Forse gli specchi magici si sono rotti e ognuno s’è visto nella faccia dell’altro e non s’è piaciuto.
Forse a tutto c’è un limite e il limite della decenza è stato ampiamente superato.
Forse c’è un tempo per raccogliere pietre e un tempo per tirarle, come insegna in altre parole l’Ecclesia.
Forse era semplicemente ora che si facessero i conti con una realtà balorda.
Forse il cavalierato di uno non basta per mandare tutti a piedi.
Forse nono siamo né santi né poeti né navigatori, ma siamo un popolo che tante volte è caduto e altrettante volte si è rialzato, con una forza in più.
Forse abbiamo una Carta Costituzionale che ci protegge e avvolge come una coperta miracolosa, e non ci permette di far la fine dei sorci, che tutto sommato non ci meritiamo.
Forse semplicemente siamo italiani, eredi di un Risorgimento che ci ha portati all’Unità Nazionale, un bene immenso che lavora dentro ognuno di noi: “I nomi del Risorgimento sono vivi, sono dentro di noi, ci appartengono”.
Forse semplicemente il tempo è maturo per la riappropriazione della dignità di questo Paese, buttata alle ortiche per seguire l’ennesimo tronfio paranoico scambiato per il salvatore dell’Azienda Italia.
Vieniviaconme, e non si aspettava che un invito ad andarsene per decidere di restare qui, dove la terra è più terra che altrove, perché è la propria, e quella degli avi e dei figli, ma dove c’è molto da lavorare, molto da risanare, e ben venga, le nostre radici contadine non chiedono altro che di rimettere mano a una bonifica quanto mai necessaria per riportare a terreno fertile una spianata di cemento e immondizia, ben venga l’ora di rimettersi a sudare per sentire che ancora siamo vivi, e forti, e volenterosi, e disperati, e fiduciosi, come sempre siamo stati e saremo, nonostante la balordaggine di cui ogni tanto diamo prova, ma pronti sempre a dire basta quando sull’orlo del baratro si riscopre il valore di questa terra e dei Padri che ce l’hanno lasciata.
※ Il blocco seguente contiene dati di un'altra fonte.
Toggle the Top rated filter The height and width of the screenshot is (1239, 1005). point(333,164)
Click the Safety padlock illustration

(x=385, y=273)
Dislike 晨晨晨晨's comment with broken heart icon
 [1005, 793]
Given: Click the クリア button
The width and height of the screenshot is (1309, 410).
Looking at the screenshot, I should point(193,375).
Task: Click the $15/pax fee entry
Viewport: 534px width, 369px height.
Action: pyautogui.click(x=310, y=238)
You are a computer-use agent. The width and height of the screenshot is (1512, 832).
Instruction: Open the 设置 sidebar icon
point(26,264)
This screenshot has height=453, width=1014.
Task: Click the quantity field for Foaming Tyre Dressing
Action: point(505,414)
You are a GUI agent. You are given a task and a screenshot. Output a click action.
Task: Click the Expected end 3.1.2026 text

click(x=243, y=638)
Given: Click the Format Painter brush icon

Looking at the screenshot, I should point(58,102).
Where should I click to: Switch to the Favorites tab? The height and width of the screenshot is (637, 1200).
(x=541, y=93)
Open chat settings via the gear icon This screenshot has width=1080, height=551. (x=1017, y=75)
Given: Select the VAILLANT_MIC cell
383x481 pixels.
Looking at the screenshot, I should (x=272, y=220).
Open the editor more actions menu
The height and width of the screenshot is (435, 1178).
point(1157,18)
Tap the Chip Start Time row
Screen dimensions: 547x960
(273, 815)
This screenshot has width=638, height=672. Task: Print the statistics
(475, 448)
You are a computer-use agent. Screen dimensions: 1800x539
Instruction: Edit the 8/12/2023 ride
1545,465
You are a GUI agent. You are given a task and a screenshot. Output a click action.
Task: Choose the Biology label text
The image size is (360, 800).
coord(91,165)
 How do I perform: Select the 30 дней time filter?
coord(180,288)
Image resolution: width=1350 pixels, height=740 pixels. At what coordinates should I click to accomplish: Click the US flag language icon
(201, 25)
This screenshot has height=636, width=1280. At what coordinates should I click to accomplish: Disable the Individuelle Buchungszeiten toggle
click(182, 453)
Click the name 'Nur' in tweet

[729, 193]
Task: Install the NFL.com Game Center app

Vieniviaconme e Mario Monicelli si butta dal balcone dell’ospedale di San Giovanni a Roma e si fa l’ultimo volo alla faccia dei suoi 95 anni, leggero come un angelo, sua ultima provocazione di una vita di provocazioni che ci ha lasciato un patrimonio cinematografico di inestimabile valore, la sua Commedia all’italiana fatta da un italiano di razza, con l’occhio penetrante di un’aquila e il tocco di un mago, e addio Monicelli e grazie ancora per il tuo ultimo film durato solo qualche secondo e che lascia il solco più profondo della tua arte, e mentre tu volavi di sotto sui tetti degli atenei d’Italia studenti insegnanti ricercatori sostenitori contavano le stelle, e contavano i minuti che li separano da un giorno migliore, un giorno da vivere in pieno a maniche rimboccate e a denti stretti, per ripulire gli spazi contaminati dalla stoltezza di un momento durato troppo a lungo, ma non eterno per nostra fortuna.
Oggi si decide alla Camera sulla Riforma, meglio non scendere dai tetti finché non si sapranno gli esiti: da lassù tutto appare più piccolo sotto lo sguardo, ma sopra “il cielo è sempre più blu”.